Study text>
────────────────────
Either final assessment gives students the opportunity to show proficiency, Howard says.
“Regardless of which assessment the student takes at the end of the year, they can demonstrate that they are proficient,” she says. “They still have the capability to demonstrate as much as they would have on the traditional end of grade [test].”
A Welcome Reduction
Parents and educators have long objected to too much testing for various reasons. Some say too many tests take a toll on anxious test-takers, or negatively impact students who have trouble remaining attentive for several hours. The resulting stress is not beneficial to these students or their test results.
“Most educators, including myself, would agree that the volume of assessment that is going on right now is way too high, and it has a negative effect on our children,” says Justin Parmenter, a seventh-grade language arts teacher at Waddell Language Academy in Charlotte. “We could spend time doing collaborative projects, and exploring and creating all those things that are foundational to our kids to develop some intrinsic motivation and an overall love of school.”
During this pilot year, there will still be frequent testing. Elementary students began testing on day 11 of the 2019-20 school year and face tests throughout the year as well as end-of-grade (EOG) tests and, for third graders, the Cognitive Abilities Test (CogAT) and Iowa Tests of Basic Skills (ITBS).
“I looked at how many days instructionally that third grade alone missed because they have the most testing K-5,” says one veteran elementary school teacher for Wake County Public School System who prefers to remain anonymous. “It was 15 or 16 days. That’s a lot of instruction lost. There are so many things I feel like we could do with kids to get them that information, like project-based learning. They’re going to learn so much more from that, versus sitting and taking a three-hour test.”
────────────────────
Task list>
1. According to the passage on school testing, why do some parents and educators object to too much testing?
2. Answer these questions from the passage on school testing:
(a) What subject and grade does Justin Parmenter teach?
(b) On which day of the 2019-20 school year did elementary students begin testing?
(c) How many instructional days did third grade miss, according to the anonymous Wake County teacher?
3. Resume the passage on school testing, starting after its last sentence.
The records that follow the text were taken from a separate source.

Screenshot grounding data
────────────────────
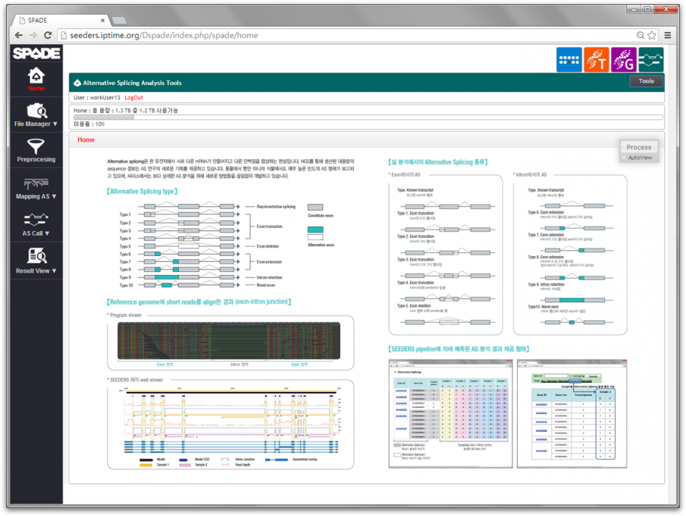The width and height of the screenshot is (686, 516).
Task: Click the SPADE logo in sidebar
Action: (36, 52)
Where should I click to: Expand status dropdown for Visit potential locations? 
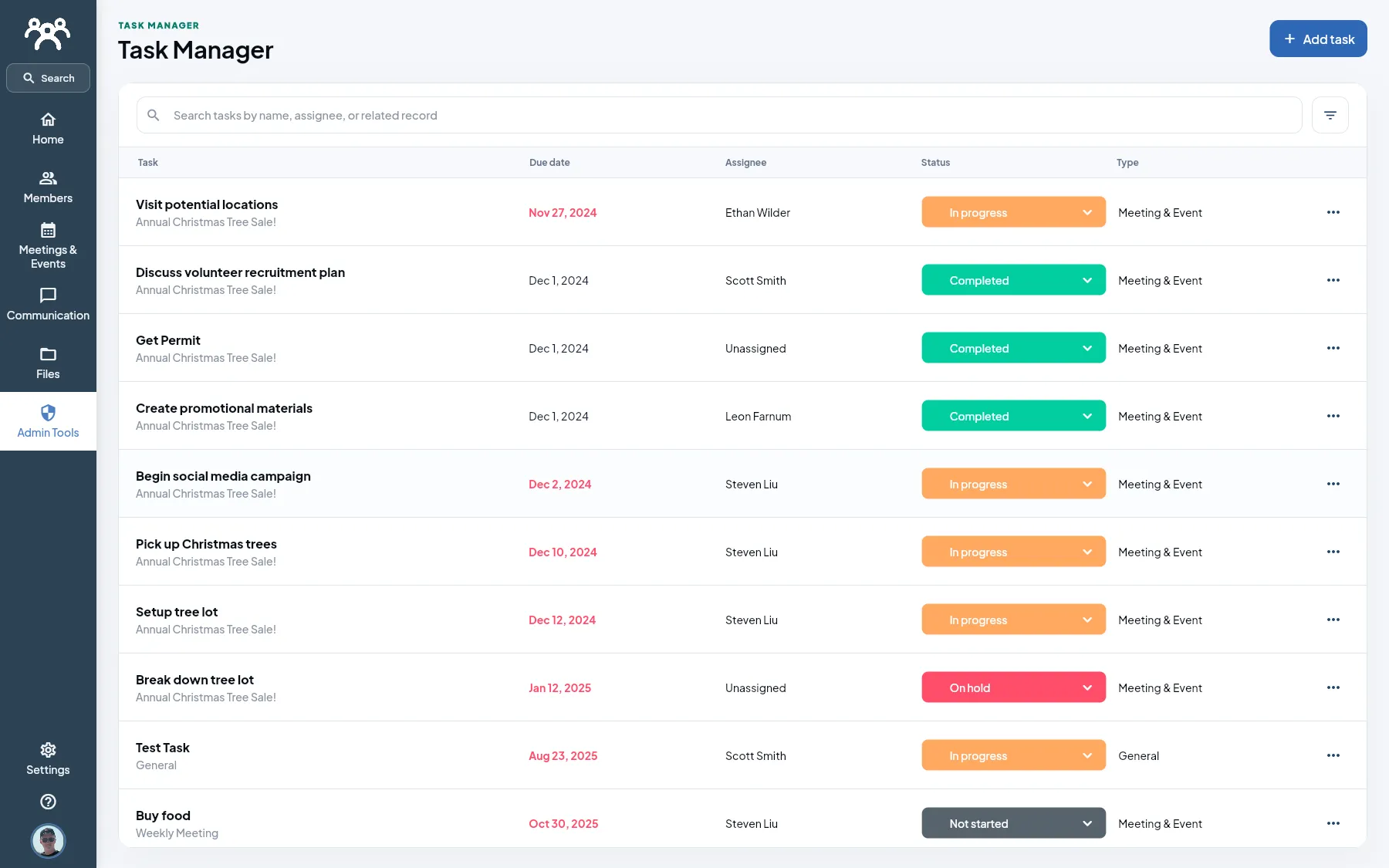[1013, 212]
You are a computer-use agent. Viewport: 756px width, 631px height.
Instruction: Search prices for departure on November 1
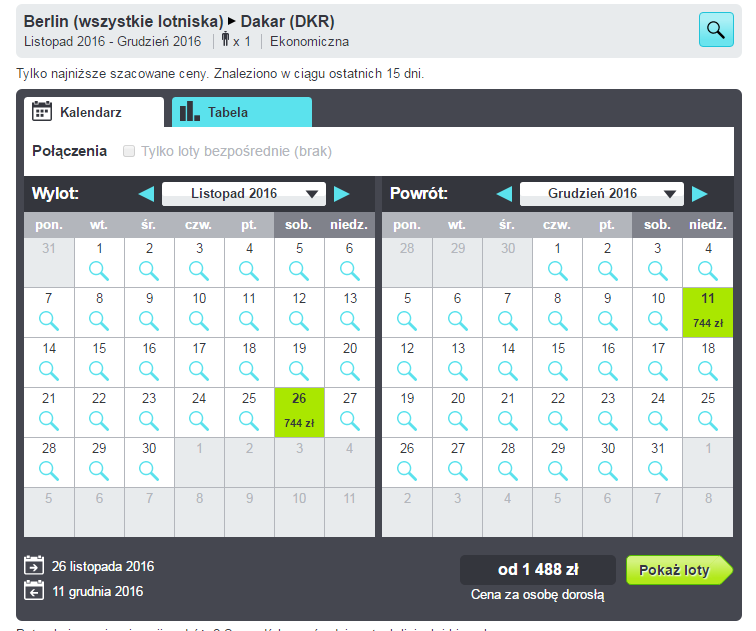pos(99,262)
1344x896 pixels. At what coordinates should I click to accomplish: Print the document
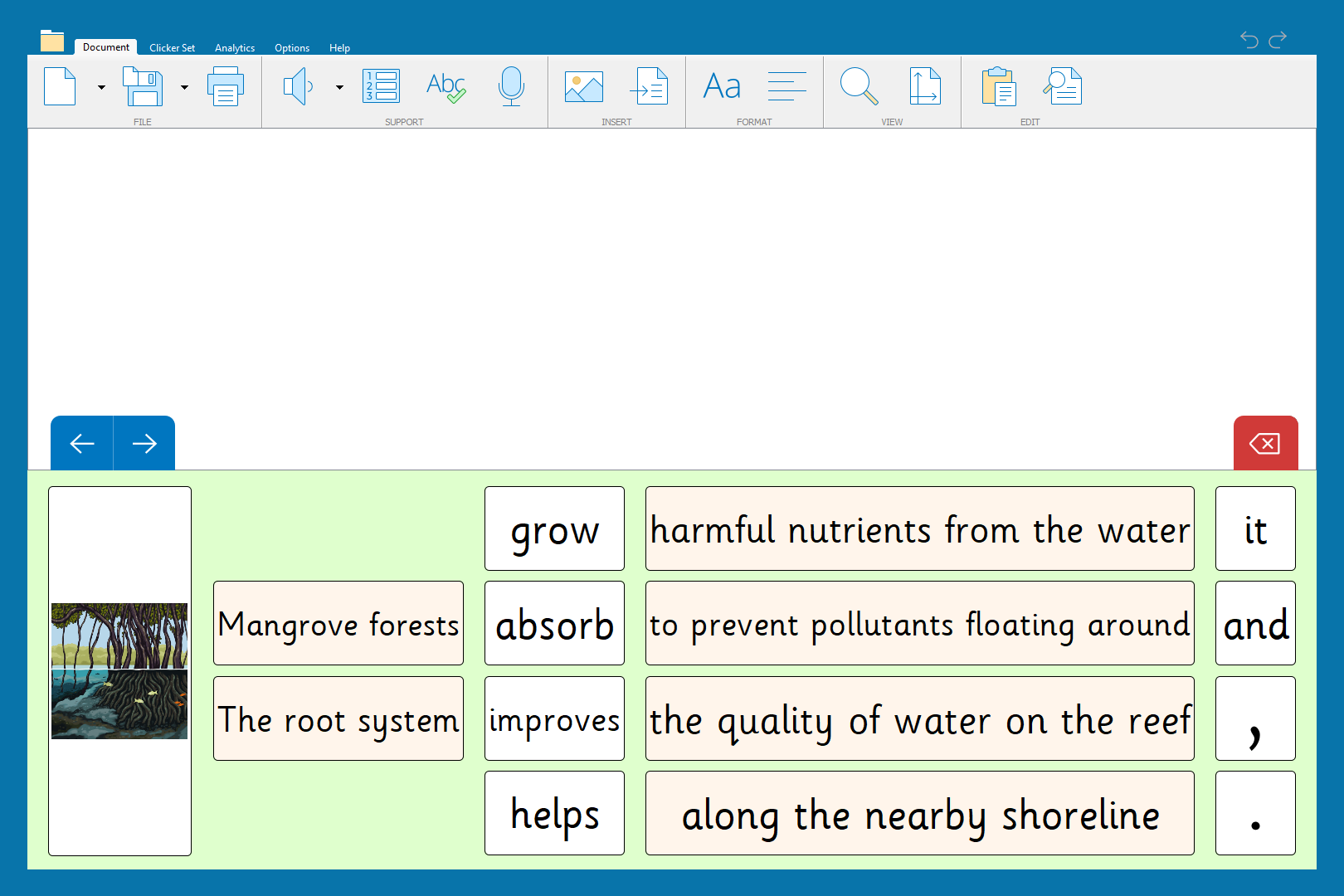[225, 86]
────────────────────
Numbered answers>
1. Some say that many tests take a toll on anxious test-takers and hurt students who struggle to stay attentive for several hours. The resulting stress does not benefit these students or their test results.

2.
(a) He teaches seventh-grade language arts at Waddell Language Academy in Charlotte.
(b) They began testing on day 11.
(c) Third grade missed 15 or 16 days.

3.
The 2019-20 school year will be a planning year for the pilot program, according to Howard. In 2020-21, testing will be installed for fourth-grade math and seventh-grade reading. The entire program will be implemented in 2023-24.
Another change for the 2019-20 school year is the use of a new reading assessment tool in kindergarten through third grade, which already faces criticism. NCDPI has contracted with iStation for the next three years, which replaces mCLASS, assessment and instructional suite for early literacy development.
Istation is a web-based system that tests students on tablets, rather than under the direct assessment of teachers. Some teachers and advocacy groups have expressed concern about the Istation contract awarded by North Carolina Superintendent of Public Education Mark Johnson.
“We don’t believe the program has been vetted, peer-reviewed and researched to show that it does what it claims,” says Suzanne Miller, founder of NC Families for School Testing Reform. “It’s putting children on devices for testing, which we don’t believe is appropriate developmentally for kindergarten through third grade.”
Others feel the diagnostic assessment tool isn’t the problem.
“I’m not sure it really matters — whether it’s Istation or mCLASS — if we’re not focusing on what is the most effective way to teach reading,” Parmenter says. “If kids aren’t learning how to read, it’s not because of the test. Instructional time is key and instructional practices are probably even more important.”
What most people do agree on, however, is finding a better balance between testing and teaching, even if it takes trying something new.
“The intention is to not have as much testing, but to have information that is readily available when it can be helpful, which is throughout the school year,” Howard says. “Is this going to actually require more testing? That remains to be seen.”
Kurt Dusterberg is an Apex parent of two and author of “Journeymen: 24 Bittersweet Tales of Short Major League Sports Careers.” He also covers the Carolina Hurricanes for NHL.com.